__YOUR GOAL__: Which lines of the data include the string "page"? List them all.

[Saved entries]
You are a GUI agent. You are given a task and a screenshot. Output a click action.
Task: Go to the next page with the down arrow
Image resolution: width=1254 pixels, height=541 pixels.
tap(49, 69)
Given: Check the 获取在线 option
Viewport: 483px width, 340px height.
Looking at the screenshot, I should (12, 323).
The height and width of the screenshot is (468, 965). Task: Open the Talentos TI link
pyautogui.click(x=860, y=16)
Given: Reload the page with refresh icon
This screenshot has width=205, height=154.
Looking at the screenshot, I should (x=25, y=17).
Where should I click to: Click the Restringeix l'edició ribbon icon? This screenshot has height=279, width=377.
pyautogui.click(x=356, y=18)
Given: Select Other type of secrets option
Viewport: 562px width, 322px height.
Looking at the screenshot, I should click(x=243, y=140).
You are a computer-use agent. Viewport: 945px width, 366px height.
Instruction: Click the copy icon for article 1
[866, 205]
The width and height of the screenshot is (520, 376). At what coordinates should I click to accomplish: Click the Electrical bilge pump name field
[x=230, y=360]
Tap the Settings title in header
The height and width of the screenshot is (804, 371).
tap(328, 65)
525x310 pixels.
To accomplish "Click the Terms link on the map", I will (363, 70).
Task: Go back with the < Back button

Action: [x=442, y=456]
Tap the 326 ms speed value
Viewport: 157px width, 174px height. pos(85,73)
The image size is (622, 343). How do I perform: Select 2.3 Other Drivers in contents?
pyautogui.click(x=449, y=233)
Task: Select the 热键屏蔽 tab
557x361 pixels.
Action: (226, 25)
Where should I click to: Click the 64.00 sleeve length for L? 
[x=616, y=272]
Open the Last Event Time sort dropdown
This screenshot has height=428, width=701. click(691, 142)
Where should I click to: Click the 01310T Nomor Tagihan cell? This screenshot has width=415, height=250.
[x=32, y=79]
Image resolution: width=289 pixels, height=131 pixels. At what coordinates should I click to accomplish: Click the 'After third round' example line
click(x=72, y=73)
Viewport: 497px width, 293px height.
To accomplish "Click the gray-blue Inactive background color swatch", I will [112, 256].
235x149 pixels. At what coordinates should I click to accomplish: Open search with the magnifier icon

__RESPONSE BELOW__:
Task: Go to the next page with the down arrow
Given: Reload the page with refresh icon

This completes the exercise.